Mais nous ne sommes pas encore au sommet. C’est donc reparti, je commence à fatiguer et à me trainer méchamment. Enfin, nous voyons la croix. Nous déposons nos skis et faisons les derniers mètres à pied. A nouveau, petite extase quant au panorama. Un ciel bleu, pas un nuage, le vent s’est calmé, il fait super bon. C’est indécent, presque, tellement c’est parfait !
Mais la route jusqu’à la voiture est encore longue et nous décidons de ne pas trop tarder. En remettant nos peaux, un groupe de français dit qu’ils feront une pause une fois qu’ils auront perdu de l’altitude. Bon en même temps on n’est pas à 8’000 non plus… ils me font rire.
Comme il a neigé un peu la veille, il y a une petite couche de poudreuse, c’est juste parfait. La descente est hyper agréable, on n’a pas l’impression d’être à 8’000m – heu pardon, 4’000.

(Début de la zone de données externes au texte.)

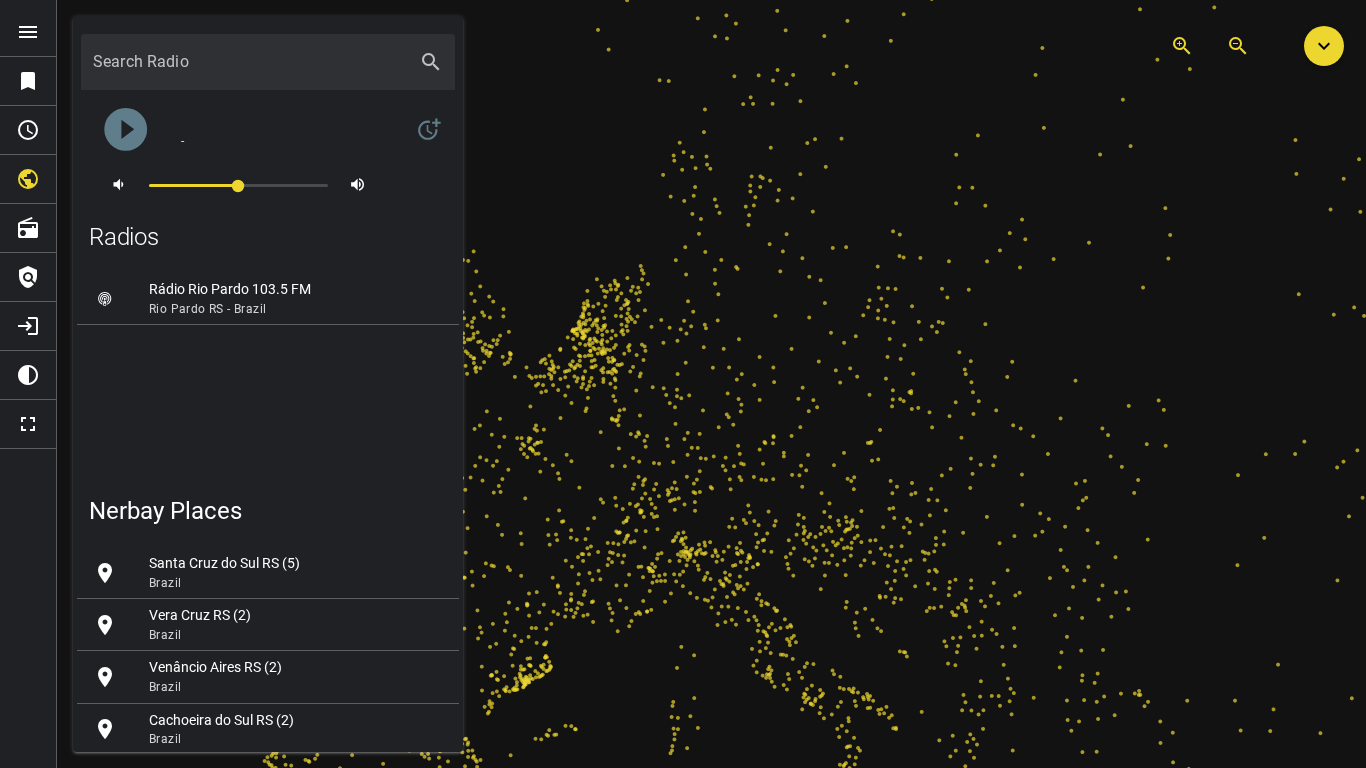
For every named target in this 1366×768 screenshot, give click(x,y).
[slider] (238, 184)
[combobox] (250, 70)
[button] (1324, 46)
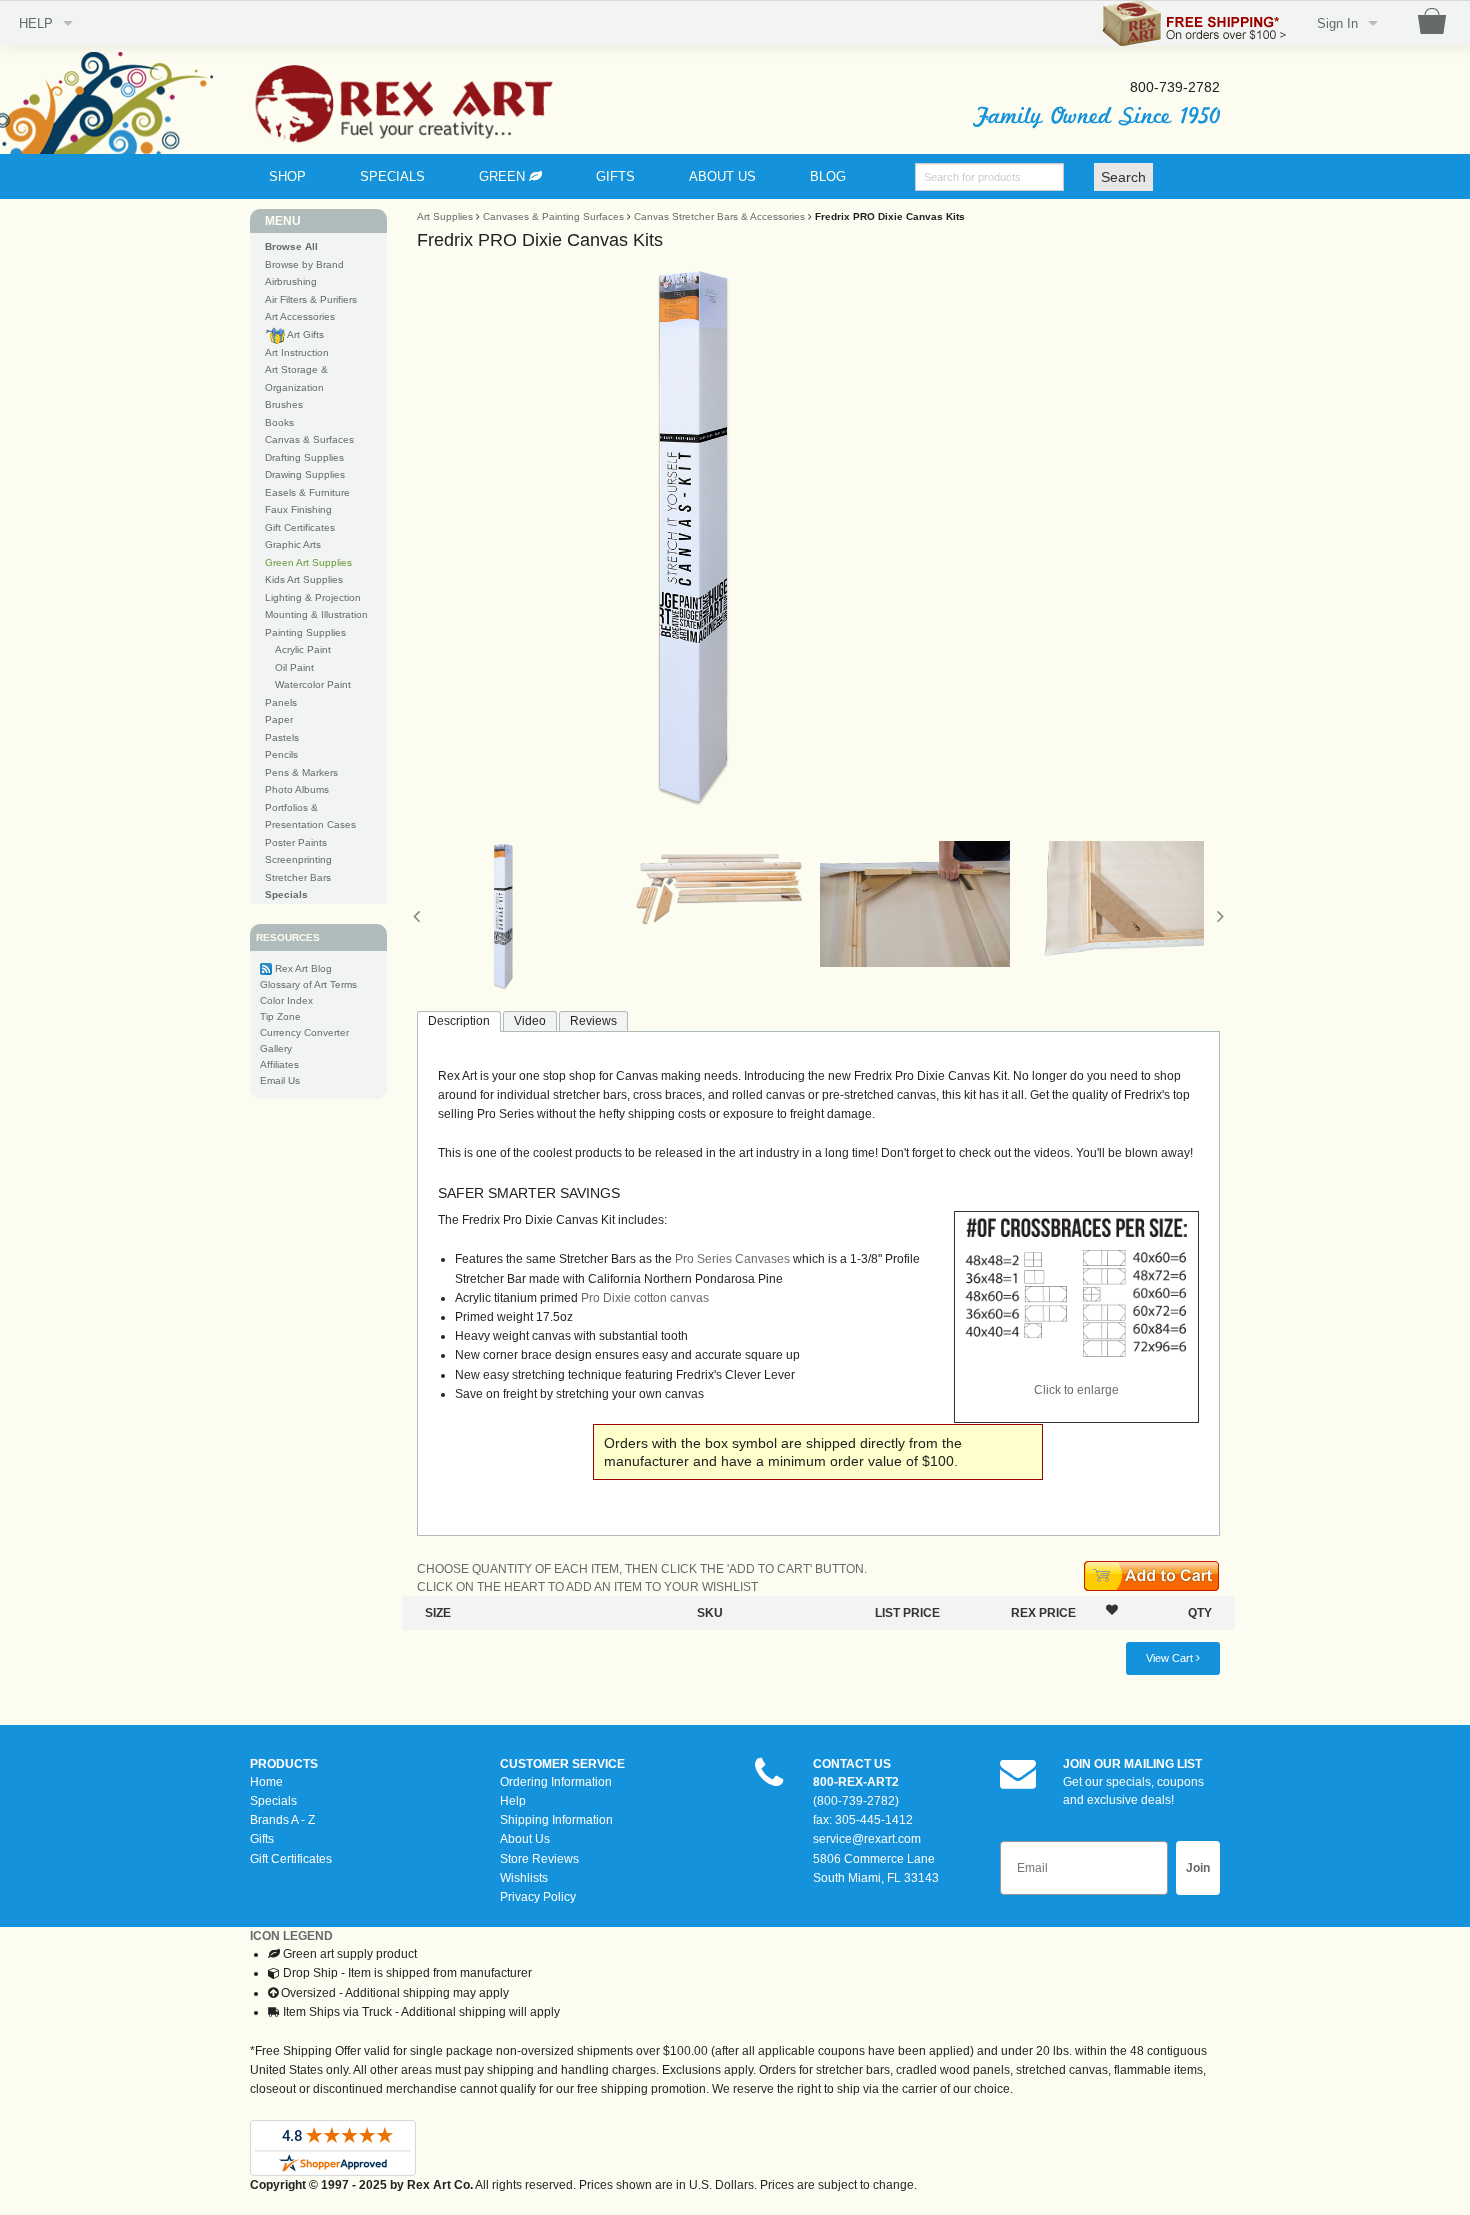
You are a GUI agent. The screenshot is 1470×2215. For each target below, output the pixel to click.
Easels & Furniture (307, 492)
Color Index (286, 1000)
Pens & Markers (301, 772)
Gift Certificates (300, 527)
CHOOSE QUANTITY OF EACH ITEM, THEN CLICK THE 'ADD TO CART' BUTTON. (642, 1569)
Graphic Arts (293, 544)
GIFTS (615, 176)
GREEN (504, 176)
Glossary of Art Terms (308, 984)
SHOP (287, 176)
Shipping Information (556, 1820)
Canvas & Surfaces (309, 439)
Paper (279, 719)
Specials (273, 1801)
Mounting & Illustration (316, 614)
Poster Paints (296, 842)
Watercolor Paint (313, 684)
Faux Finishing (298, 509)
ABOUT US (722, 176)
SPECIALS (392, 176)
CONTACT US (852, 1764)
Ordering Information (556, 1782)
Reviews (593, 1021)
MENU (283, 221)
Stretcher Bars (298, 877)
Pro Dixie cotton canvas (645, 1298)
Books (279, 422)
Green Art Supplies (308, 562)
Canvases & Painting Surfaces (553, 216)
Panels (281, 702)
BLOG (828, 176)
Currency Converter (304, 1032)
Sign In (1337, 23)
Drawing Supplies (305, 474)
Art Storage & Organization (296, 378)
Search (1123, 177)
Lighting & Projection (313, 597)
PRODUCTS (284, 1764)
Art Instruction (297, 352)
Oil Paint (294, 667)
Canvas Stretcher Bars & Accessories (719, 216)
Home (266, 1782)
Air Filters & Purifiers (311, 299)
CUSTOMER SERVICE (562, 1764)
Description (459, 1021)
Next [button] (1220, 916)
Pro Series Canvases (732, 1259)
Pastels (282, 737)
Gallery (276, 1048)
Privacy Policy (538, 1897)
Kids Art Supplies (304, 579)
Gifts (262, 1839)
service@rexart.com (867, 1839)
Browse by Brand (304, 264)
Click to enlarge (1076, 1390)
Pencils (281, 754)
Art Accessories (300, 316)
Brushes (284, 404)
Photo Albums (297, 789)
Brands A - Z (282, 1820)
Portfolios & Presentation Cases (310, 816)
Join (1198, 1868)
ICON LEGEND (291, 1936)
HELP (36, 23)
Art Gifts (304, 334)
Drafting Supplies (304, 457)
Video (530, 1021)
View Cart (1171, 1658)
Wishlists (524, 1878)
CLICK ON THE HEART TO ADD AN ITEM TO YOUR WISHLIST (587, 1587)
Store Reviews (539, 1859)
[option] (818, 536)
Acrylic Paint (303, 649)
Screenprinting (298, 859)
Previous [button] (417, 916)
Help (513, 1801)
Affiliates (279, 1064)
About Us (525, 1839)
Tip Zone (280, 1016)
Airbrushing (291, 281)
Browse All (291, 246)
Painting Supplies (305, 632)
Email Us (280, 1080)
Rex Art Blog (303, 968)
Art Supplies (445, 216)
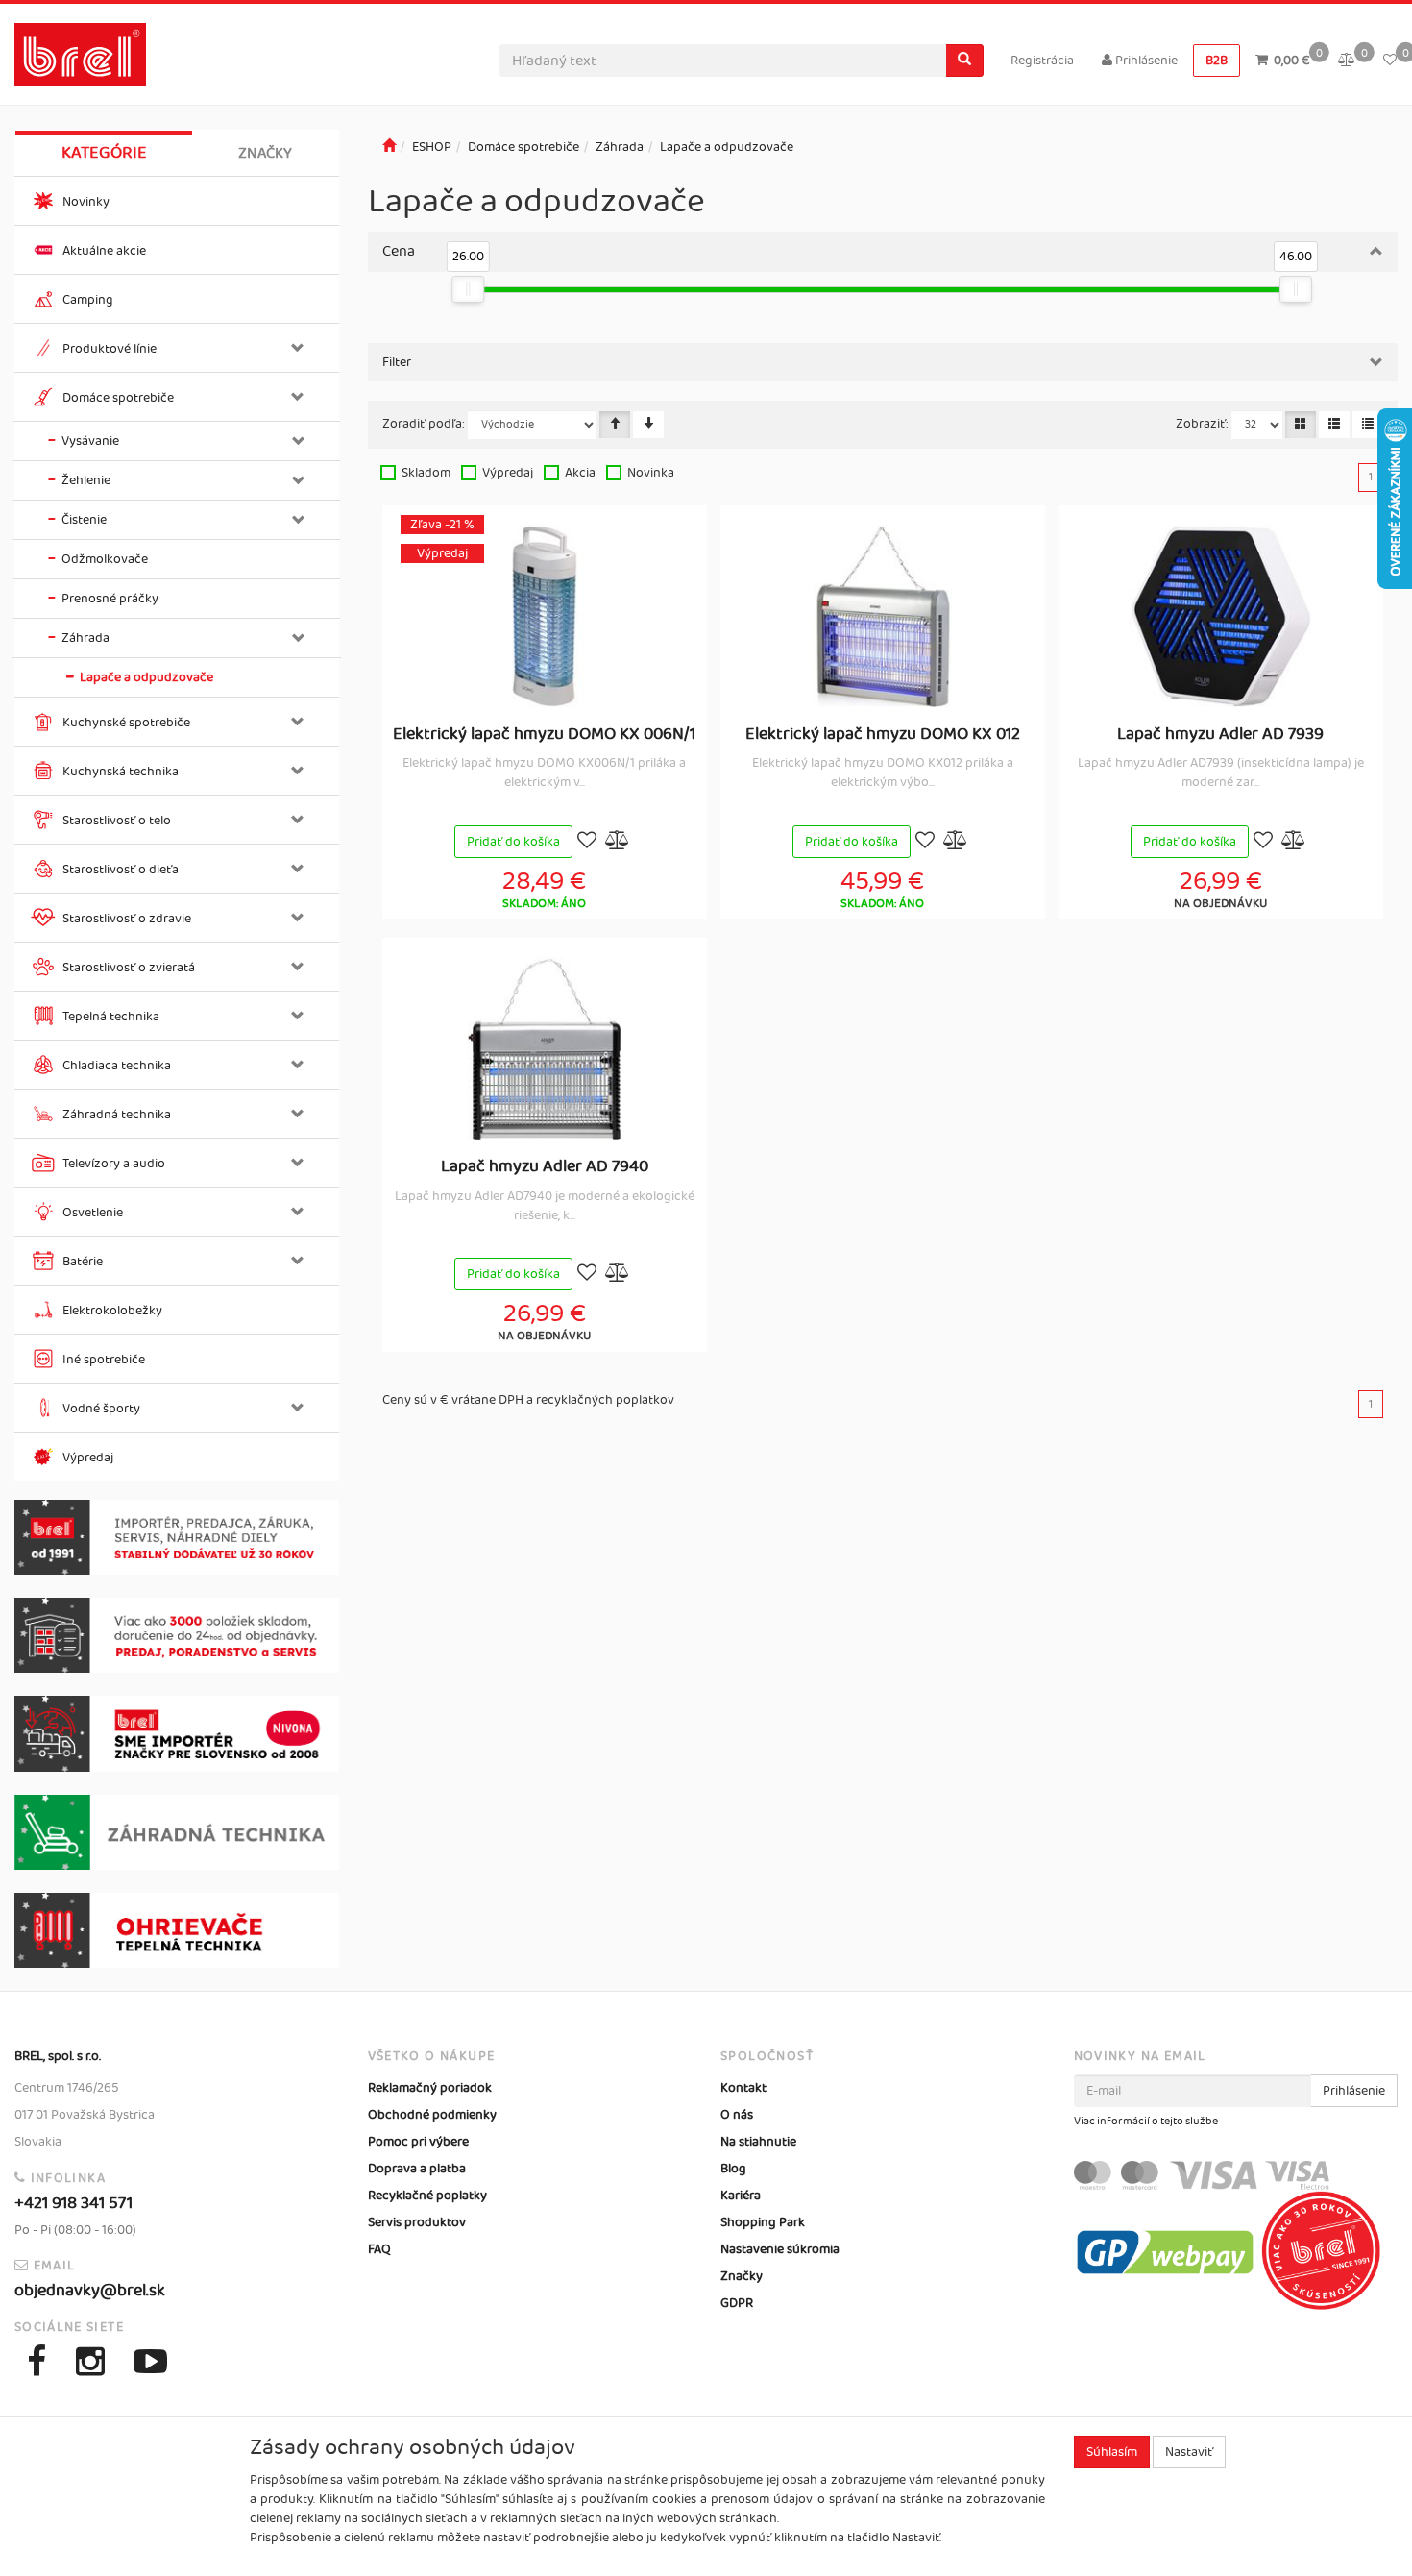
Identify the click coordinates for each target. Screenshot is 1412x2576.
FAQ (379, 2249)
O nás (736, 2114)
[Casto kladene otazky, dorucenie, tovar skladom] (176, 1635)
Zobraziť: (1202, 423)
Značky (265, 153)
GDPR (736, 2303)
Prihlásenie (1145, 60)
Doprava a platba (417, 2168)
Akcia (580, 472)
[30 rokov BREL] (176, 1537)
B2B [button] (1216, 60)
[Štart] (389, 147)
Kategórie (104, 152)
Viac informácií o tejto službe (1146, 2121)
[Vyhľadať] (964, 60)
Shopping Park (762, 2222)
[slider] (468, 289)
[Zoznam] (1334, 424)
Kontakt (743, 2087)
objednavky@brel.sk (89, 2290)
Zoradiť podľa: (423, 423)
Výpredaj (507, 472)
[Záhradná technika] (176, 1832)
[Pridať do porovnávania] (617, 842)
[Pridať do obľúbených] (586, 842)
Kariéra (740, 2195)
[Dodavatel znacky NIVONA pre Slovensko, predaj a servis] (176, 1733)
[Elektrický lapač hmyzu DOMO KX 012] (882, 616)
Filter (396, 362)
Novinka (650, 472)
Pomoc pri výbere (418, 2141)
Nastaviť (1189, 2452)
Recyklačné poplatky (427, 2195)
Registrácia (1042, 60)
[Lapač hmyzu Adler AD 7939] (1221, 616)
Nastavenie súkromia (780, 2249)
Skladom (426, 472)
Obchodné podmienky (432, 2114)
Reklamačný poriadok (430, 2087)
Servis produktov (417, 2222)
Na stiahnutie (758, 2141)
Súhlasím (1111, 2452)
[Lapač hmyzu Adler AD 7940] (544, 1048)
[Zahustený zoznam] (1367, 424)
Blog (733, 2168)
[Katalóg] (1300, 424)
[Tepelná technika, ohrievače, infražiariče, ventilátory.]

Et c’est lors de la descente qu’on se rend compte de la distance parcourue. Il y a vraiment des gens qui font ce sommet en été ? ça doit être interminable ! Pour atteindre la cabane, il reste ces 100m à remonter, sous un soleil de plomb. Il est midi environ et ça cogne. Mais comme dit ce brave Mike Horn, chaque pas te rapproche de la maison.
Nous ne nos arrêtons pas à la cabane et nous dépêchons de regagner les pistes. Il y a ce long faux-plat à faire jusqu’au début des pistes, et si à l’aller on avait trouvé que c’était court, là ça devient interminable.
Enfin sur les pistes, qu’on a pour nous, puisque la saison de ski s’est terminée la veille. En plus, les pistes sont damées, bref, c’est la classe totale. Tout un domaine skiable que pour nous 2 !
Arrivés à Saas-Fee, on est heureux. De ce sommet (le 20e pour moi, youpi), de ce moment passé les 2, de ces conditions de malade qu’on a eues, de retrouver notre petit crapaud aussi.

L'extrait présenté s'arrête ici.